In other words, it would seem that the risk hasn't been worth the reward.

But Deep Earth Energy thinks it has found a winning combination of relatively low cost, location and, most importantly, a proven power resource. The company is taking advantage of existing oil industry data to skip the high cost of exploration, and is using new drilling technology that the company claims is earthquake-safe. It also helps that the Saskatchewan site is in a populated area where the locals are no strangers to energy development, and access roads already exist.

If successful, the company's planned 5 MW pilot plant will produce enough energy to serve around 5,000 homes.

Each plant would appear as little more than Quonset huts dotting the landscape with the rest of the action happening three kilometres underneath the prairie grass

At first glance, it may seem strange that the landlocked province of Saskatchewan would be the birthplace of geothermal energy in Canada. Aside from the fact that Saskatchewan is one of the country's top producers of oil and gas, almost all geothermal plants around the world, from the Philippines to Iceland, are found near and around tectonic plate boundaries where hot underground reservoirs are located relatively close to the surface. Logic says that British Columbia and the Yukon, where the Pacific plate meets the North American plate, would make the most sense.

But Southern Saskatchewan is nowhere near any plate boundaries, and that's where binary cycle​ technology comes in.​

Typically, a geothermal developer will drill multiple foot-wide holes several kilometers into the ground. These holes bring hot water to ground level where it flashes into steam due to the considerable pressure change, and the steam drives a turbine to generate electricity. But in Saskatchewan, the hot water aquifers are not only deeper, but also not hot enough to flash into steam once the water reaches the surface.

With binary cycle technology, hot water is brought up to the surface and into a heat-exchange chamber where it makes contact with a heat transfer fluid—usually isobutane, which has a low temperature boiling point. As the fluid boils, the resulting isobutane vapour drives a turbine to generate electricity. Once the isobutane vapour condenses, it is pumped back into the heat-exchange chamber to repeat the process again.

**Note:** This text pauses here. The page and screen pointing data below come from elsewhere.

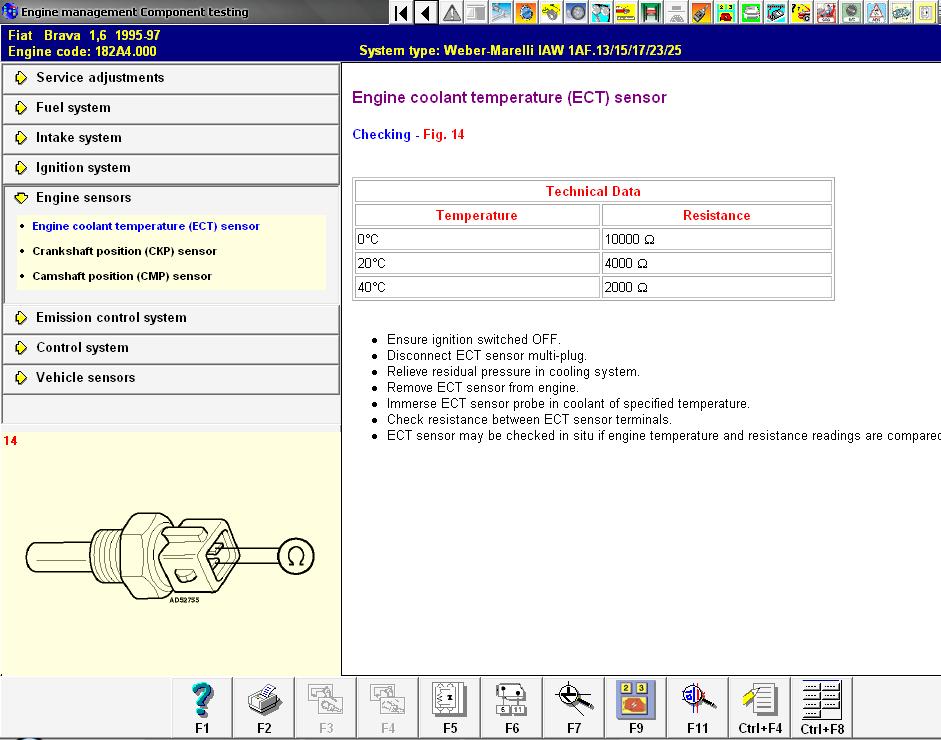The image size is (941, 740).
Task: Click the Ctrl+F8 list index icon
Action: (x=822, y=707)
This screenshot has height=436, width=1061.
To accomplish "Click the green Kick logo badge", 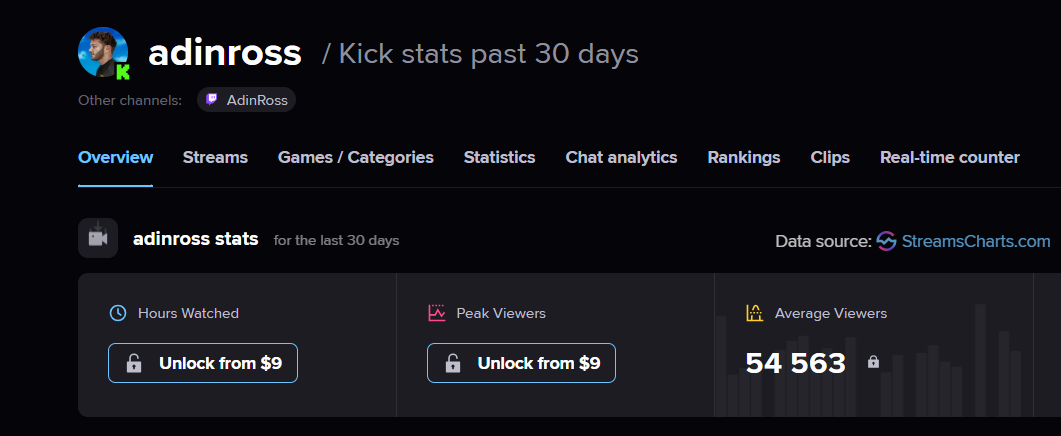I will [123, 71].
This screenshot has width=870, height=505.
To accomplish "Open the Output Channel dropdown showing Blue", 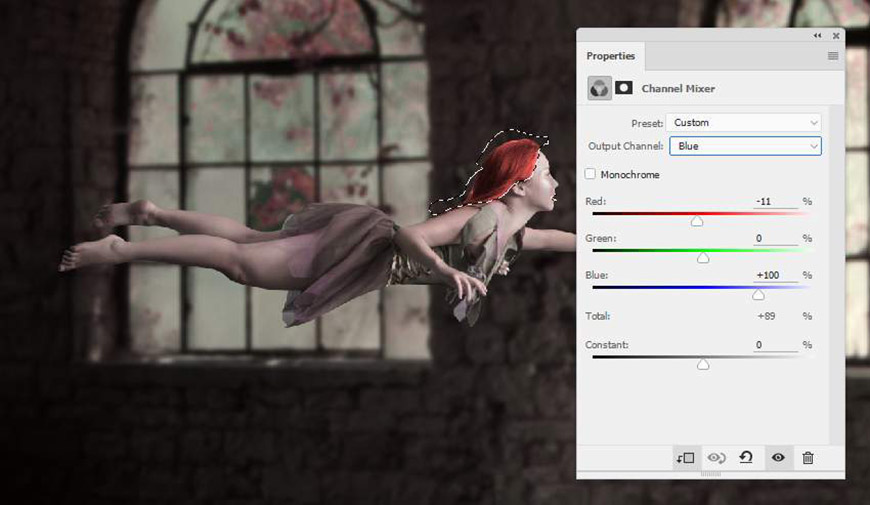I will tap(745, 146).

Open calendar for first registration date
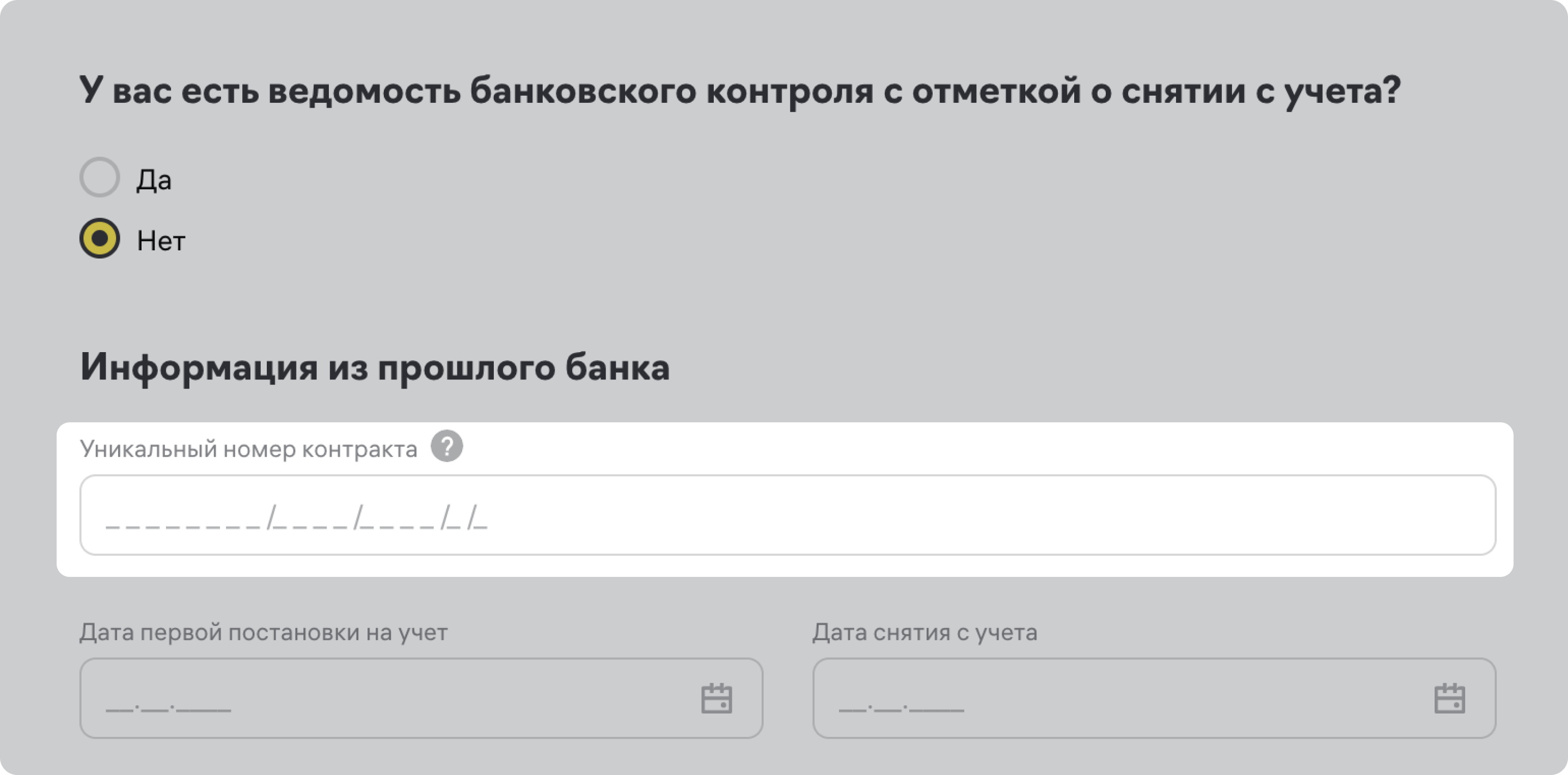pyautogui.click(x=716, y=698)
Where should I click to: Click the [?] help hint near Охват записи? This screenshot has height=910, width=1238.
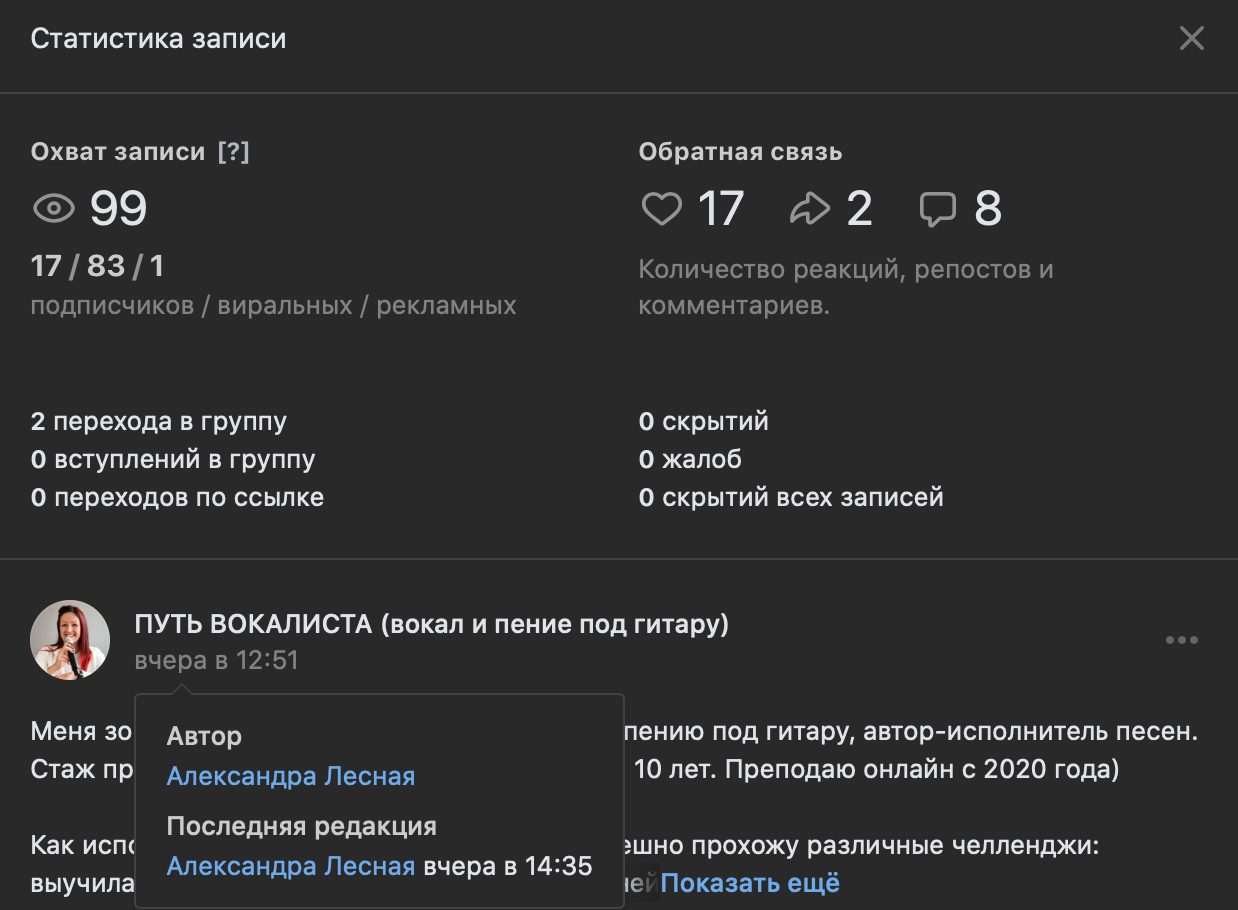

The hot water, which loses heat after coming into contact with the isobutane, is reinjected into the ground where it quickly picks up the Earth's heat and is soon ready to be brought to the surface once more.

A binary geothermal system. Steam is used directly from the wells to drive a turbine generator. Wastewater from the condenser is injected back into the subsurface to help extend the useful life of the hydrothermal system. Image: ​Wendell A. Duffield, John H. Sass/USGS

Deep Earth plans to use this technology to harness the 120°C heat of a vast underground aquifer first discovered by a US oil company, Amerada Petroleum, in the 1950s. The 40,000 square kilometer aquifer is larger than Vancouver Island and has the potential to produce hundreds of megawatts of power. Each plant would appear as little more than Quonset huts dotting the landscape with the rest of the action happening three kilometres underneath the prairie grass—a familiar scene, given the region's existing development of oil and gas.​

Less familiar in the province is the potential for seismic activity—something that, according to geologist and geothermal specialist Ryan Libbey from McGill University, isn't entirely avoidable. "Microseismicity associated with changing stresses in the reservoir due to production and reinjection is common in geothermal developments," he said.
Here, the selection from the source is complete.